Material to process below:
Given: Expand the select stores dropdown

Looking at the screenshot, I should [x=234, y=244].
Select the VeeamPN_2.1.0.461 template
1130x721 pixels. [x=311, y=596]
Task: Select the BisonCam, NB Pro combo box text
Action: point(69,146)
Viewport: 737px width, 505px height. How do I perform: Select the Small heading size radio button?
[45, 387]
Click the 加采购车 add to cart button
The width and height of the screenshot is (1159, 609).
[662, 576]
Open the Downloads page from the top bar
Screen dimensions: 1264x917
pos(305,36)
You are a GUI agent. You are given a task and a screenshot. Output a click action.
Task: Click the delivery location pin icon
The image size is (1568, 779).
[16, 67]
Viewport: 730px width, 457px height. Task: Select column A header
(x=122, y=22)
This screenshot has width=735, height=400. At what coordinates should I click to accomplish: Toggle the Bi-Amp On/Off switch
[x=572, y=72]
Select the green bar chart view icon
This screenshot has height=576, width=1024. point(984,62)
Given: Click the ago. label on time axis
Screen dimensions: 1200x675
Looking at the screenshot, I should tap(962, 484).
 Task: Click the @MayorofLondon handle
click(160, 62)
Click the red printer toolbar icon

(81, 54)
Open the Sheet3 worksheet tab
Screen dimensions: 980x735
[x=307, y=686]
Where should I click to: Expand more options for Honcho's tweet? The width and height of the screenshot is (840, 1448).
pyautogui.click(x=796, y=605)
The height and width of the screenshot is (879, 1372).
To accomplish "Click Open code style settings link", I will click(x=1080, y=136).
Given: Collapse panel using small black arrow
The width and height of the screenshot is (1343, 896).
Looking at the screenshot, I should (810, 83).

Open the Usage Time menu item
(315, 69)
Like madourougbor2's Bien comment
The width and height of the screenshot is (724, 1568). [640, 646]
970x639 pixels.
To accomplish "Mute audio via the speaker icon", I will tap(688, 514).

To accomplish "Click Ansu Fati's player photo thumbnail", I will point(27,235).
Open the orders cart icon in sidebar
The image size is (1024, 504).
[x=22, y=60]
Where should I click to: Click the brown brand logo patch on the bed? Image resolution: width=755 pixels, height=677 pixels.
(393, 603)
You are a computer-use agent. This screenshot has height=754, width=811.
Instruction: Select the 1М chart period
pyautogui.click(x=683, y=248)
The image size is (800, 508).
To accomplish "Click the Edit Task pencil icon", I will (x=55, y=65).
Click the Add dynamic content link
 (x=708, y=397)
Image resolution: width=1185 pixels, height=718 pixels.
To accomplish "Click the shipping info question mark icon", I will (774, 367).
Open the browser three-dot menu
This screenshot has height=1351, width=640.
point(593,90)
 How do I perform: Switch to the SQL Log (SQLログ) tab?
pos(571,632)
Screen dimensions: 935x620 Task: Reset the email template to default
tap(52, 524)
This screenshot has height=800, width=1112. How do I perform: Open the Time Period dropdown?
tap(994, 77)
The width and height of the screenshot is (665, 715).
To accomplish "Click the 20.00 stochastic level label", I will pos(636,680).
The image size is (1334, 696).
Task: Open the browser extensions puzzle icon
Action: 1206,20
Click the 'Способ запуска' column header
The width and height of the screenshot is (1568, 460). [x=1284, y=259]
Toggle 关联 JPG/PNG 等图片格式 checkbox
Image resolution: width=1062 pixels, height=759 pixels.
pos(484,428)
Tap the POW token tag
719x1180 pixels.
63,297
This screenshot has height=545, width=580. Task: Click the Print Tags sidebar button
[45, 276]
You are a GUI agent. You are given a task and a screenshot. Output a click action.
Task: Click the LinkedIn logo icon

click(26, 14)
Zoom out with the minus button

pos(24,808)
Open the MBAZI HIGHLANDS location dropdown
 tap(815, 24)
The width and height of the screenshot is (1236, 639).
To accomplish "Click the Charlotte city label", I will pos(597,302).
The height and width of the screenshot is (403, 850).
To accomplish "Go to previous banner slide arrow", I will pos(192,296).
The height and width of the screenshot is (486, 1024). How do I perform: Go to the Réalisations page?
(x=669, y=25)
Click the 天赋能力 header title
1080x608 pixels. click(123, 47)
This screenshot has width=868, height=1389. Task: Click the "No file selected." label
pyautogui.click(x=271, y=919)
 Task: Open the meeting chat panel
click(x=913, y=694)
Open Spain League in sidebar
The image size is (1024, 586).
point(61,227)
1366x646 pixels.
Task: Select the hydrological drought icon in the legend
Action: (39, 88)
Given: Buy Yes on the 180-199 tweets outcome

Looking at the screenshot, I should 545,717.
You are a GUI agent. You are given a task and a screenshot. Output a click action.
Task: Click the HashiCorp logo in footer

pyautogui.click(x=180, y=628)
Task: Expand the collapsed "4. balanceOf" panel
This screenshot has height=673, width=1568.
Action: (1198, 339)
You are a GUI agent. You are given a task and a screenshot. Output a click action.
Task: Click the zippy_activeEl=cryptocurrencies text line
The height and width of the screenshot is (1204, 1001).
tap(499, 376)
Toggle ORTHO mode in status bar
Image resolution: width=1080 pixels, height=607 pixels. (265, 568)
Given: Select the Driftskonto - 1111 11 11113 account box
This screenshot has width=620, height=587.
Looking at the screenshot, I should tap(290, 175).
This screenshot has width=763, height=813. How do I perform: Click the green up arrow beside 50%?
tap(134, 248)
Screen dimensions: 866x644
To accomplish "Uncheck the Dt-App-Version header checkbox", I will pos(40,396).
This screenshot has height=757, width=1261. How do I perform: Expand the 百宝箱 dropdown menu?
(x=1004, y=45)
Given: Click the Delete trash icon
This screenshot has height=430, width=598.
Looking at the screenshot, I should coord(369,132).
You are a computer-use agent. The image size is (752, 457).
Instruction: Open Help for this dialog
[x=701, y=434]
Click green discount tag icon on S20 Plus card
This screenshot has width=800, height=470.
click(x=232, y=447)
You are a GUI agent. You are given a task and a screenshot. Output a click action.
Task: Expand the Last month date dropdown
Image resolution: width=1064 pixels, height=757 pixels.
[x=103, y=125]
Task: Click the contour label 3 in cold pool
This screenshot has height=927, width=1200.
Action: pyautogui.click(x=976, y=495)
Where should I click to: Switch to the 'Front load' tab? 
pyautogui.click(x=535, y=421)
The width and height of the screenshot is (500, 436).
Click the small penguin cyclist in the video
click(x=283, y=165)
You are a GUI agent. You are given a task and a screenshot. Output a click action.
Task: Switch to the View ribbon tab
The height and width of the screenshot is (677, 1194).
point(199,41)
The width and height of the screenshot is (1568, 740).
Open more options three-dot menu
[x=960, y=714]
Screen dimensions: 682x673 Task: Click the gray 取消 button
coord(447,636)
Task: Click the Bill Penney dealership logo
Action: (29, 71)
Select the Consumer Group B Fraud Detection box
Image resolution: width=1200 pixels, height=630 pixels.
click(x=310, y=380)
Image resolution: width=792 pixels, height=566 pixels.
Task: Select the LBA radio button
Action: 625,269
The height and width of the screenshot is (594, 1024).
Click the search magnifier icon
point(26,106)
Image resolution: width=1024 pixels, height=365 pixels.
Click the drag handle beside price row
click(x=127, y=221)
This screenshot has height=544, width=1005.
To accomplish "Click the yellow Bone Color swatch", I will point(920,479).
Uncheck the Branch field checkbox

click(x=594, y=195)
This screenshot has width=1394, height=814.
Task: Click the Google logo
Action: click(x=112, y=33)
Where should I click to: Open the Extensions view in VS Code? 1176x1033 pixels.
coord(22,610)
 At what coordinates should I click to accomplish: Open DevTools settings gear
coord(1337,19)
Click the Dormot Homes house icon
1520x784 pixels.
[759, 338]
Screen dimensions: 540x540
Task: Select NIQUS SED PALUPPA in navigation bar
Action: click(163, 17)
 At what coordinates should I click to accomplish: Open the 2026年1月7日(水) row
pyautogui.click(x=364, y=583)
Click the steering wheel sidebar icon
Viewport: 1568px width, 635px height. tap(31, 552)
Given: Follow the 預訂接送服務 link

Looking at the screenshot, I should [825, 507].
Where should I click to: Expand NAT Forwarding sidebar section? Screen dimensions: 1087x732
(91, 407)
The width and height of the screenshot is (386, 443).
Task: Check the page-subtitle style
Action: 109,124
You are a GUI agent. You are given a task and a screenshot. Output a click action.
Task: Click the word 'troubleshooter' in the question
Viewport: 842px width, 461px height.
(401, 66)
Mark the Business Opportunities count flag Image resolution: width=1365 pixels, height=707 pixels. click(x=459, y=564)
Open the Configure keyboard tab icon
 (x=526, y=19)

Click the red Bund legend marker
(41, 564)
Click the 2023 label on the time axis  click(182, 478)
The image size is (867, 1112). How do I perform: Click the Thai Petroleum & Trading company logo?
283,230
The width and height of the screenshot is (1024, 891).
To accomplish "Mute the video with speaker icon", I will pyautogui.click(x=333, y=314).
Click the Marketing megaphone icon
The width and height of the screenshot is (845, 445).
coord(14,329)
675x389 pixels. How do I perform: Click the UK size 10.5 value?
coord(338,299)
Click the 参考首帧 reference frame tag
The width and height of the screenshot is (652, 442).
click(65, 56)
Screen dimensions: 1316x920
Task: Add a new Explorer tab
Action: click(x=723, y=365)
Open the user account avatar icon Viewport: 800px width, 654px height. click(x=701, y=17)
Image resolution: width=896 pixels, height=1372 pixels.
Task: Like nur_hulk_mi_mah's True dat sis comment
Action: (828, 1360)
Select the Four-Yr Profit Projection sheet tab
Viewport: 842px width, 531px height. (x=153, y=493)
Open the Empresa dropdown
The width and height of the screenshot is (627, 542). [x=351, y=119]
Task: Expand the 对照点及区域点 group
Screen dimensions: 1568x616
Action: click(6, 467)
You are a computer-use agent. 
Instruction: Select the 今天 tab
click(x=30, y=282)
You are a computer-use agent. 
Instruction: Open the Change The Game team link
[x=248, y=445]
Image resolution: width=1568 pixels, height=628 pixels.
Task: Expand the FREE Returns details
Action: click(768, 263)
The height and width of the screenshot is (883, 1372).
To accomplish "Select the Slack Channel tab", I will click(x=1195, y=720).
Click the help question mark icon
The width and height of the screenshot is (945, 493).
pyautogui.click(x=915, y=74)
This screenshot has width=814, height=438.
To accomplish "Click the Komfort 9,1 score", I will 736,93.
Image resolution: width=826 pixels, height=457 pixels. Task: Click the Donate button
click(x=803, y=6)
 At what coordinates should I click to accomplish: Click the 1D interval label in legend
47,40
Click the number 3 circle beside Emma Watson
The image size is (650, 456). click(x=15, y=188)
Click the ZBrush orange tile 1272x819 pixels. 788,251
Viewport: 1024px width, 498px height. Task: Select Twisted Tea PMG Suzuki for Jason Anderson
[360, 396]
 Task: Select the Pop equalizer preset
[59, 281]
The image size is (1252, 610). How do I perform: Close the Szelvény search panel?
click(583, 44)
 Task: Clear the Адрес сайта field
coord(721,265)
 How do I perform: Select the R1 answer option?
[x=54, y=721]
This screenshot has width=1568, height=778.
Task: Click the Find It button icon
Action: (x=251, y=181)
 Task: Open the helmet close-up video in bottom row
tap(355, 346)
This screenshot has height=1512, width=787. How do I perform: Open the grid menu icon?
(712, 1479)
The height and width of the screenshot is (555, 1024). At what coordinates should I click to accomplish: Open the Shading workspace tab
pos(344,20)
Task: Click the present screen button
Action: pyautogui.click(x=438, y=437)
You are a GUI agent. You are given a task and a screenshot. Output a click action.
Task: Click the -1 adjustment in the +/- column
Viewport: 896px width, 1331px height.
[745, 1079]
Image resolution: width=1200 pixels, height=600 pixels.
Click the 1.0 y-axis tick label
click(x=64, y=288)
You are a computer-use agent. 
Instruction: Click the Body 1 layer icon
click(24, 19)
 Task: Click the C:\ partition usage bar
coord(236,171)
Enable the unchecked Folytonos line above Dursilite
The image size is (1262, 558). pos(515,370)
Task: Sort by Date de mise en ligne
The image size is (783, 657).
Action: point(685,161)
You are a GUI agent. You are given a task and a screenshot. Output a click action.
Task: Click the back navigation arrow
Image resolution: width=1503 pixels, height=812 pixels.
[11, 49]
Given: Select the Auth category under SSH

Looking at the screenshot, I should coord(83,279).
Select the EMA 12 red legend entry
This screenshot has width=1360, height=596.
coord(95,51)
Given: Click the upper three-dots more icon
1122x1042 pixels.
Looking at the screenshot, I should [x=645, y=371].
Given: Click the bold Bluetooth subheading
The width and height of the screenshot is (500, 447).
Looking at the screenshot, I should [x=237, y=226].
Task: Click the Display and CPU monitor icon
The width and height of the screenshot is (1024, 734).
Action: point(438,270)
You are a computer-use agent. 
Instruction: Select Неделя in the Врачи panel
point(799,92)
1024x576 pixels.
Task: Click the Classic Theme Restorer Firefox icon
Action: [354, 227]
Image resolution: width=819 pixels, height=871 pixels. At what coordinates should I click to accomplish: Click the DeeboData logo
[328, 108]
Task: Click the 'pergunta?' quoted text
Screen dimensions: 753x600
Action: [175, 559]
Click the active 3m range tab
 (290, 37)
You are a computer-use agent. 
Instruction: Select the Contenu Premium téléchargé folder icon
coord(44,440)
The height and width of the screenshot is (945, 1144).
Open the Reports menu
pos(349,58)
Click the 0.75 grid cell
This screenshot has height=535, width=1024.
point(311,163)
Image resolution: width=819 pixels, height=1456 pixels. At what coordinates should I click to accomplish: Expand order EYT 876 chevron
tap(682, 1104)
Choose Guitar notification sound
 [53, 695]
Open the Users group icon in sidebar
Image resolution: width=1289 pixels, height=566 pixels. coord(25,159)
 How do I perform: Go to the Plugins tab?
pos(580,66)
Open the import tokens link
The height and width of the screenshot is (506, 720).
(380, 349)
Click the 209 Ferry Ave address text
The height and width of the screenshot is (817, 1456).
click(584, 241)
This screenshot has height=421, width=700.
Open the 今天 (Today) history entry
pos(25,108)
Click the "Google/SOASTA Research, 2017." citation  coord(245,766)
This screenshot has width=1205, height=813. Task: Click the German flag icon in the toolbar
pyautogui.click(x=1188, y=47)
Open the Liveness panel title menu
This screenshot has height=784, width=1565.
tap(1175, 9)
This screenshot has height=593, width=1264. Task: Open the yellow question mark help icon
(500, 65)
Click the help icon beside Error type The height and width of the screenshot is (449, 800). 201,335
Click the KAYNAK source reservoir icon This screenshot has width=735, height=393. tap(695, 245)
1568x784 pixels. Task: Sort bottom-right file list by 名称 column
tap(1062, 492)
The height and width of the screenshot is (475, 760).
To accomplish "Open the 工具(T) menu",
End of Material to process.
## Action item
Send back an exact copy of only the lines from the line with "Task: Click the C:\ partition usage bar" up to and including the line with "Given: Click the upper three-dots more icon" in the data above.

## Final answer
 Task: Click the C:\ partition usage bar
coord(236,171)
Enable the unchecked Folytonos line above Dursilite
The image size is (1262, 558). pos(515,370)
Task: Sort by Date de mise en ligne
The image size is (783, 657).
Action: point(685,161)
You are a GUI agent. You are given a task and a screenshot. Output a click action.
Task: Click the back navigation arrow
Image resolution: width=1503 pixels, height=812 pixels.
[11, 49]
Given: Select the Auth category under SSH

Looking at the screenshot, I should coord(83,279).
Select the EMA 12 red legend entry
This screenshot has width=1360, height=596.
coord(95,51)
Given: Click the upper three-dots more icon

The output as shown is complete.